I always look forward to seeing Silent!


----------



## Skitza (May 18, 2008)

awww he is so cute! does he free range?


----------



## rrats (Oct 14, 2007)

yes buy her cage right now is a tub cause if shes in a squar cage everytime she follows by the walls she hits them when they trurn so this way she would be going around and around that way she want get hurt and she gets some excersize


----------



## ratlover4everrr (Jan 31, 2008)

she's as cute as a pie.


----------



## phaidraft (Apr 9, 2008)

She's so pretty.  What a little cuddle bug, I love the one where you're petting her.


----------



## Caity (Apr 1, 2008)

I don't know if you intend on getting something else, but a tub like that should be very temporary.
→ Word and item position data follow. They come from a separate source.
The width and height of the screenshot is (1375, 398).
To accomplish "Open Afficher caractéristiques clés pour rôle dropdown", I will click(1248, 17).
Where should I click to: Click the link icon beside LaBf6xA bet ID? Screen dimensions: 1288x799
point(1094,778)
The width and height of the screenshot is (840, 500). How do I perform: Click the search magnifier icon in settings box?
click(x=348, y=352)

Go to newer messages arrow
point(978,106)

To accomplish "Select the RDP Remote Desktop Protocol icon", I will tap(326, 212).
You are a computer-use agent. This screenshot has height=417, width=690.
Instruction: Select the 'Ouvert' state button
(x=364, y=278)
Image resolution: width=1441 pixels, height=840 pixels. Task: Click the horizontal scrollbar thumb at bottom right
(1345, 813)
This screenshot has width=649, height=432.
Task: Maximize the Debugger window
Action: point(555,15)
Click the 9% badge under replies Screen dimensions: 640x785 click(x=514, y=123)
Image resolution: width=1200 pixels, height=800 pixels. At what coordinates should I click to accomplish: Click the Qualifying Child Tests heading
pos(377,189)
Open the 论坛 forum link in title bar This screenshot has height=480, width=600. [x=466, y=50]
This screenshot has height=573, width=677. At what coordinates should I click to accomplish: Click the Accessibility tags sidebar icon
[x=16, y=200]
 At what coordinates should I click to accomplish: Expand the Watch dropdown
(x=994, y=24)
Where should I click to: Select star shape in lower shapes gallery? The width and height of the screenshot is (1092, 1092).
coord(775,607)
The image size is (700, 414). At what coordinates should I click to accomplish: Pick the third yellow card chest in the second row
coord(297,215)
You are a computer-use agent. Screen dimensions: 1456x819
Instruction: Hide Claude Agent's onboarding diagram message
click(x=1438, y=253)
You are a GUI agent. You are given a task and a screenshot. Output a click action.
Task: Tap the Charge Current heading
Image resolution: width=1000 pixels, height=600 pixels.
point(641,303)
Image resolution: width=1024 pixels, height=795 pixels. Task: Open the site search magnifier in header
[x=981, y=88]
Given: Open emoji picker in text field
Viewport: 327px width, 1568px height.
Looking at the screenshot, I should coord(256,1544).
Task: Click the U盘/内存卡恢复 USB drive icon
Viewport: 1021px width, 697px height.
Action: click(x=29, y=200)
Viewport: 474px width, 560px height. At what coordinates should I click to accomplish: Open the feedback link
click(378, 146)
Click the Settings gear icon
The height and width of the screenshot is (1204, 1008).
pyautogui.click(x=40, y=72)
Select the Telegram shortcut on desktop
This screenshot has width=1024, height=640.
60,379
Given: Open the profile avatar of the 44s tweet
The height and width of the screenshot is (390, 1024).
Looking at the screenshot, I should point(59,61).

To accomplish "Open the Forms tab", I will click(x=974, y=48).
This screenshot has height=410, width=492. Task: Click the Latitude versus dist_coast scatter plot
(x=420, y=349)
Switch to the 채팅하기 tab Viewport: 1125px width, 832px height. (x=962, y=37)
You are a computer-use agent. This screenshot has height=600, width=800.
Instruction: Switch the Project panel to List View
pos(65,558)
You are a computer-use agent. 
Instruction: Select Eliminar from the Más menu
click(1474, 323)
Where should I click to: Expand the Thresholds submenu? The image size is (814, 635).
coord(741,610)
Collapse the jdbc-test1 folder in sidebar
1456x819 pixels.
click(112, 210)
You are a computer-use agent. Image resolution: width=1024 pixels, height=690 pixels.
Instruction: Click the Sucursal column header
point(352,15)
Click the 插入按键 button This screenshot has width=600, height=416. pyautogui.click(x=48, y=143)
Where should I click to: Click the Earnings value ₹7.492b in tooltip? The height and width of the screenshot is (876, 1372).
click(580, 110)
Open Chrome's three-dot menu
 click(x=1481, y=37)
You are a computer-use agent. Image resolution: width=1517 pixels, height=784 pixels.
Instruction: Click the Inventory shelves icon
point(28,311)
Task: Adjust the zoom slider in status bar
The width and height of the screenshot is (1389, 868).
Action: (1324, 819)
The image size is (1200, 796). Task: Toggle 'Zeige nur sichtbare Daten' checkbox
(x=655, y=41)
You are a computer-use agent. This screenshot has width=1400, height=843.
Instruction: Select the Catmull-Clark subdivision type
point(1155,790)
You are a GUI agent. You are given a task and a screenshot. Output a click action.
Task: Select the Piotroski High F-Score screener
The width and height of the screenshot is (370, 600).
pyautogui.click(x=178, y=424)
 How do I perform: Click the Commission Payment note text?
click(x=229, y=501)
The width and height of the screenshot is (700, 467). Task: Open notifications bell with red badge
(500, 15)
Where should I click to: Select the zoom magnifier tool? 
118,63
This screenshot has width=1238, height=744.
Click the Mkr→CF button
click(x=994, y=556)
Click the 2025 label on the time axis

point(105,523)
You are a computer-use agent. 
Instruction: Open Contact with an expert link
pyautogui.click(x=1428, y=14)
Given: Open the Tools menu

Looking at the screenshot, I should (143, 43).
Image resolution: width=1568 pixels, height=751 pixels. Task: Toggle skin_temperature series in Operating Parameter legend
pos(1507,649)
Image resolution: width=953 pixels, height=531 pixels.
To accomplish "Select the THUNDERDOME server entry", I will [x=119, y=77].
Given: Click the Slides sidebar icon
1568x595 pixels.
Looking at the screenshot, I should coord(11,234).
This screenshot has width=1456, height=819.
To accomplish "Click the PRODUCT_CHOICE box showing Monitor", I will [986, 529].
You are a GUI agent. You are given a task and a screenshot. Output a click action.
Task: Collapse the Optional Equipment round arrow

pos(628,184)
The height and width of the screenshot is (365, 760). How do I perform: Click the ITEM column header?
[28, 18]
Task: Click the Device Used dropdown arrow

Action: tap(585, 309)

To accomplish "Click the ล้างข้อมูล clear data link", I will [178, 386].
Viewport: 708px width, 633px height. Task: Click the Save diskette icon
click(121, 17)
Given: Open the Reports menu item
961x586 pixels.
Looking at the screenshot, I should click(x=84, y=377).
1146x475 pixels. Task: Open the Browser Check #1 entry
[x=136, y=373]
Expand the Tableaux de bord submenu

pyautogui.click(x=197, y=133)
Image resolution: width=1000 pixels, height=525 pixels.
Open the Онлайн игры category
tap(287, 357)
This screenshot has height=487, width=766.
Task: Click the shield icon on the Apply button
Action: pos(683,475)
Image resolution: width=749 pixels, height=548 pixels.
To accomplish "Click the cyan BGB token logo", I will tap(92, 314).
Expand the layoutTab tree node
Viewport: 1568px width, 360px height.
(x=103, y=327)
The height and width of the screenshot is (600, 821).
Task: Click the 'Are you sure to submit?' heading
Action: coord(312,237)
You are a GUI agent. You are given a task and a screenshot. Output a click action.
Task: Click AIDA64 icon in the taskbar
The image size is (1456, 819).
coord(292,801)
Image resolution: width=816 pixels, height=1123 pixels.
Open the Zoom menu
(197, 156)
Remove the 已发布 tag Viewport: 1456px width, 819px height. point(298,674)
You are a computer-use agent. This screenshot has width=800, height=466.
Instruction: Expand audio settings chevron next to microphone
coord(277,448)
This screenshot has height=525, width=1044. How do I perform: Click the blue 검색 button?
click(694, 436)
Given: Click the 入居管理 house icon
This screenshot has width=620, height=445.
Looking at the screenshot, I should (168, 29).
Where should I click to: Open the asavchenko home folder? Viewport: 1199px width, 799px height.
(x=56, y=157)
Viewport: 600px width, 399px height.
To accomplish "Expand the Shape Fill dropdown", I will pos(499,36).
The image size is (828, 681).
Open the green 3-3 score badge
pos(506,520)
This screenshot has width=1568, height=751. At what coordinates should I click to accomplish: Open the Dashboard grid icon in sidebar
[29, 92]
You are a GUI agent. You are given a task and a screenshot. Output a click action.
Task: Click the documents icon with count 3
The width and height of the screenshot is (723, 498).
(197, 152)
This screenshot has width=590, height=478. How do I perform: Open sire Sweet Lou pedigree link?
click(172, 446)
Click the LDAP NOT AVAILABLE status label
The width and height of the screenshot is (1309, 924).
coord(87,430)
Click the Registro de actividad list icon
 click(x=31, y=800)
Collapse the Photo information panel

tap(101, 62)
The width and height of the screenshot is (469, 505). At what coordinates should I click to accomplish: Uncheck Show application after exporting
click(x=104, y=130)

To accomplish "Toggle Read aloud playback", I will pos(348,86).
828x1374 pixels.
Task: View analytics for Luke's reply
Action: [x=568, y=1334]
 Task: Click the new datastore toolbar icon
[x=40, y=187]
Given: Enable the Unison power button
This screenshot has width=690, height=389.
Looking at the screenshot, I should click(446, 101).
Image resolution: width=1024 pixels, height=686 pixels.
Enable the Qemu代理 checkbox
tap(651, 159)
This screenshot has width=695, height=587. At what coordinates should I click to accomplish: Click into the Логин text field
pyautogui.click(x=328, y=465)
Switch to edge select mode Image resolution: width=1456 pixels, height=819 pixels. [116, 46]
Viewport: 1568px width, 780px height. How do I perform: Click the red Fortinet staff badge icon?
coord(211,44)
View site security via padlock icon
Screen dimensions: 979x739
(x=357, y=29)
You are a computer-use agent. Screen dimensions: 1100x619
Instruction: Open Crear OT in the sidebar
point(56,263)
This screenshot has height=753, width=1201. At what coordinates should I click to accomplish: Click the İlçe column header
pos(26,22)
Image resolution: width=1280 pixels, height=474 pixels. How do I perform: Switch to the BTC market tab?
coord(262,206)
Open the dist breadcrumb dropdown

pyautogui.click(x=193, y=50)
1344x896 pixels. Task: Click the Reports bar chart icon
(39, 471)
I know my rats get stressy inside those things (I tried to make a play box for them, they don't seem to like being surrounded by opaque walls) plus ventilation is not very good.


----------



## Randi (May 25, 2008)

Caity said:


> I don't know if you intend on getting something else, but a tub like that should be very temporary. I know my rats get stressy inside those things (I tried to make a play box for them, they don't seem to like being surrounded by opaque walls) plus ventilation is not very good.


I know what you're saying, but I just wanted to add that I think the reason he has her in there is because she is blind, and it's probably easier for her to get around.  I have a blind rat, too, and she does well in the Feisty Ferret, but apparantly Silent has some trouble with bumping in to things. On the other hand, I'm sure that she would quickly become accustomed to a cage once she learned her way around.


----------



## rrats (Oct 14, 2007)

Randi said:


> Caity said:
> 
> 
> > I don't know if you intend on getting something else, but a tub like that should be very temporary. I know my rats get stressy inside those things (I tried to make a play box for them, they don't seem to like being surrounded by opaque walls) plus ventilation is not very good.
> ...


i also take her out alot that way she does free range too but im glad that you said that cause that was my concern too when i first got the tub and i thought if she didnt do well in the first couple of days i would get a different cage but so far shes done very well thank you for your concern and opinion


----------